Contrary to what many people think, Sparkling Wine isn’t just champagne. It is simply a wine (usually a white wine such as a chardonnay pinot) that has a significant level of carbon dioxide in it, which gives it its fizzy texture and appearance. This carbon dioxide can come from the natural secondary fermentation process during production (which is a traditional method), or the winemaker can actually inject carbon dioxide into it.
There are numerous varieties produced in many different countries, but the variety produced in the Champagne region of France is by far the best known, which is where the term champagne comes from. However, since 1985, only the wines produced in that region have been allowed to call themselves and sold as champagne.
History of Champagne
The Romans were the inhabitants of the Champagne region to plant vineyards. Due to the relatively cooler climate, the cold winters in the area would stop the secondary fermentation in the cellars. The yeast cells would become dormant, but with the warmer weather of spring, they would reactivate and secondary fermentation would start again. As a result of this reactivation, carbon dioxide gas is produced but is trapped inside the bottle, which can produce pressures as high as 6 atmospheres and can even cause the bottle to explode if it is not strong enough. Initially, this was seen as an imperfection. As late as the 17th century, the Benedictine Monk Dom Perignon, whom one of the most famous vintage champagne is named after, was still trying to get rid of the bubbles in their wines. However, the British took a liking to this new bubbly wine. Once new technology allowed for much stronger bottles, the champagne industry was born, and the Champagne houses of Krug, Pommery and Bollinger grew.
Today, the region produces more than 200 million bottles, and is increasingly difficult to keep up with global demand for actual champagne.
Sparkling Wines Around The World
Today, there are numerous countries producing their own sparkling wines. Here’s a sample of what you will find around the world:
1) Spain – the type produced by the Spanish is given the term “Cava” and is produced mostly in the Catalonia region. The sparkling wines produced here tend to be very white to light pink in colour
2) Portugal – The Portuguese version is called “Espumante” and is produced throughout the north and the south regions of the country. The southern region is renown for its aridness and extremes of temperature, but this does not seem to have an effect on the sparkling wine that is produced
3) Italy – Italian sparkling wines are made throughout the country, but the most popular wines seen around the world tend to be from the more northern regions, such as Piedmont (Asti), Lombardy (Franciacorta), Emilia (Lambrusco) and Veneto (Prosecco).
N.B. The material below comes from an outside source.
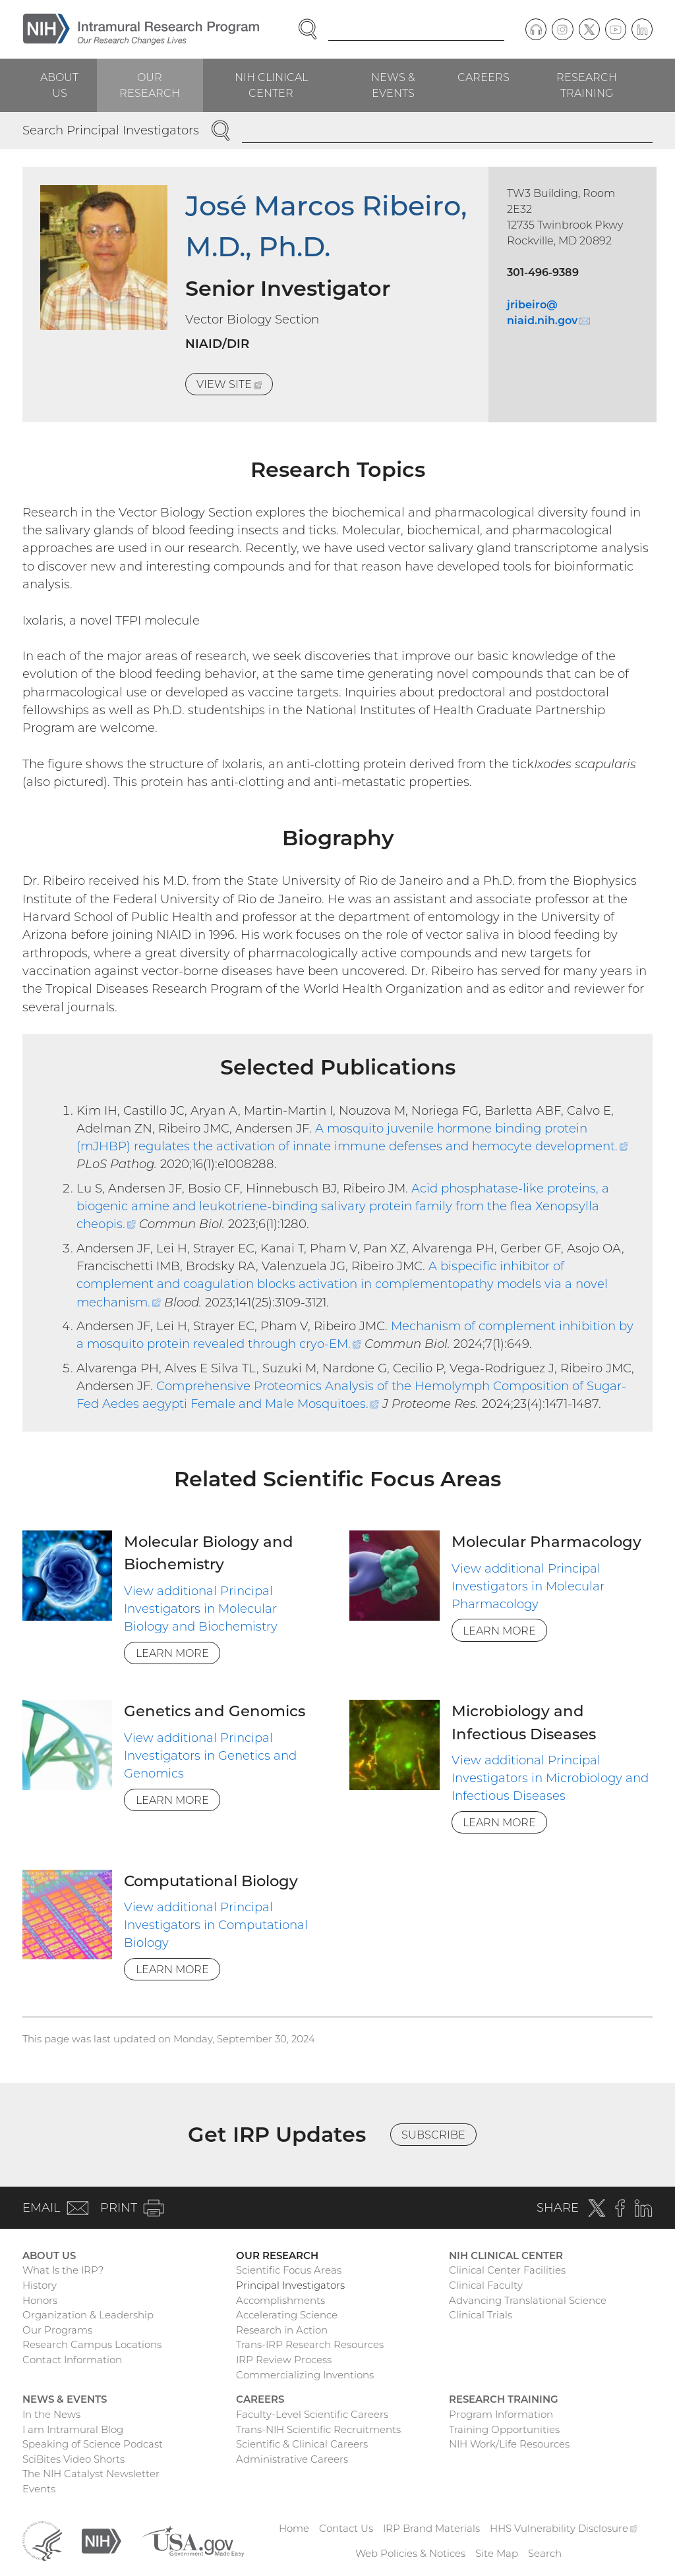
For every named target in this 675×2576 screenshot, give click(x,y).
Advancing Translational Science (527, 2300)
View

4) Germany – The German term for sparkling wine is called “Sekt”, and is made using traditional methods (ie not injecting CO2). However, about 90% of Sekt that is produced using imported wines from Italy, France and Spain.
5) America – Sparkling wine produced in the USA is usually produced in California. Although initially lower in quality, the sparkling wine industry in California started growing once foreign influences started using the more traditional grapes such as Chardonnay, Pinot noir, Pinot Meunier and Pinot blanc varieties.
6) Australia – Although the more common varieties of sparkling wines are produced in Australia, the Australian specialty is Sparkling Shiraz, which is made from Shiraz grapes.
There are many other different regions around the world, all producing some fantastic sparkling wines. Remember, all champagnes are sparkling wines, but not all are champagnes! Remember this for your next New Year’s Eve party!